>>>

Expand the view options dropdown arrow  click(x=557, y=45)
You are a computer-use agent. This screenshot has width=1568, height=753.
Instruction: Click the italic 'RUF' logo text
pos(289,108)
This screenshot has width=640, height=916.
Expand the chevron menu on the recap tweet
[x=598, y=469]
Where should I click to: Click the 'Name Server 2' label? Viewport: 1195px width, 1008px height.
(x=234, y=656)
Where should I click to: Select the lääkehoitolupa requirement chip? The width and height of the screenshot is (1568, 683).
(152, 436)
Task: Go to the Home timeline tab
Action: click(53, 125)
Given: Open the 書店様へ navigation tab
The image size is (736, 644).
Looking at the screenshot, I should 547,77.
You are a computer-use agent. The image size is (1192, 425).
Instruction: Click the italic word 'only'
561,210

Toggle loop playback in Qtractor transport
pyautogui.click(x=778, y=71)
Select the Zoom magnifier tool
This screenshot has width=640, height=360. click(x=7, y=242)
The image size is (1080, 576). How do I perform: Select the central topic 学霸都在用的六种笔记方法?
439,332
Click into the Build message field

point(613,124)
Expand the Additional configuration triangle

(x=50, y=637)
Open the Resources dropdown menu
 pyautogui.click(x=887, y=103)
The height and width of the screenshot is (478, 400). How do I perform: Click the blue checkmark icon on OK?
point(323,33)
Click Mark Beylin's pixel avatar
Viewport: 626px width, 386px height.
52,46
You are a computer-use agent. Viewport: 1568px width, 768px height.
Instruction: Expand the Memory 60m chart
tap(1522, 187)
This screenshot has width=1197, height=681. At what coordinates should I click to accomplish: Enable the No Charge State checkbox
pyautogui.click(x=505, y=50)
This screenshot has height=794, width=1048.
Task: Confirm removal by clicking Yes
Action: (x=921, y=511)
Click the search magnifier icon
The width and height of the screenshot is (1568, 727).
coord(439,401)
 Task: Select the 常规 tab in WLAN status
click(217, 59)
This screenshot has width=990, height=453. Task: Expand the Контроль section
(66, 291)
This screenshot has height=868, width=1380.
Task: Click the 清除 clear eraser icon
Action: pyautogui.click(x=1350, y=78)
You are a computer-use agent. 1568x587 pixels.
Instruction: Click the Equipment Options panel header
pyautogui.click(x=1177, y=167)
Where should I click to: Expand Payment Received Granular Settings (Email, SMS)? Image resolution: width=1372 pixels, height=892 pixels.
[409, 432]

<<<

Exercise aim :: Give every record again, exactly as it appears.

Exercise solution ::
Expand the view options dropdown arrow  click(x=557, y=45)
You are a computer-use agent. This screenshot has width=1568, height=753.
Instruction: Click the italic 'RUF' logo text
pos(289,108)
This screenshot has width=640, height=916.
Expand the chevron menu on the recap tweet
[x=598, y=469]
Where should I click to: Click the 'Name Server 2' label? Viewport: 1195px width, 1008px height.
(x=234, y=656)
Where should I click to: Select the lääkehoitolupa requirement chip? The width and height of the screenshot is (1568, 683).
(152, 436)
Task: Go to the Home timeline tab
Action: click(53, 125)
Given: Open the 書店様へ navigation tab
The image size is (736, 644).
Looking at the screenshot, I should 547,77.
You are a computer-use agent. The image size is (1192, 425).
Instruction: Click the italic word 'only'
561,210

Toggle loop playback in Qtractor transport
pyautogui.click(x=778, y=71)
Select the Zoom magnifier tool
This screenshot has width=640, height=360. click(x=7, y=242)
The image size is (1080, 576). How do I perform: Select the central topic 学霸都在用的六种笔记方法?
439,332
Click into the Build message field

point(613,124)
Expand the Additional configuration triangle

(x=50, y=637)
Open the Resources dropdown menu
 pyautogui.click(x=887, y=103)
The height and width of the screenshot is (478, 400). How do I perform: Click the blue checkmark icon on OK?
point(323,33)
Click Mark Beylin's pixel avatar
Viewport: 626px width, 386px height.
52,46
You are a computer-use agent. Viewport: 1568px width, 768px height.
Instruction: Expand the Memory 60m chart
tap(1522, 187)
This screenshot has width=1197, height=681. At what coordinates should I click to accomplish: Enable the No Charge State checkbox
pyautogui.click(x=505, y=50)
This screenshot has height=794, width=1048.
Task: Confirm removal by clicking Yes
Action: (x=921, y=511)
Click the search magnifier icon
The width and height of the screenshot is (1568, 727).
coord(439,401)
 Task: Select the 常规 tab in WLAN status
click(217, 59)
This screenshot has width=990, height=453. Task: Expand the Контроль section
(66, 291)
This screenshot has height=868, width=1380.
Task: Click the 清除 clear eraser icon
Action: pyautogui.click(x=1350, y=78)
You are a computer-use agent. 1568x587 pixels.
Instruction: Click the Equipment Options panel header
pyautogui.click(x=1177, y=167)
Where should I click to: Expand Payment Received Granular Settings (Email, SMS)? Image resolution: width=1372 pixels, height=892 pixels.
[409, 432]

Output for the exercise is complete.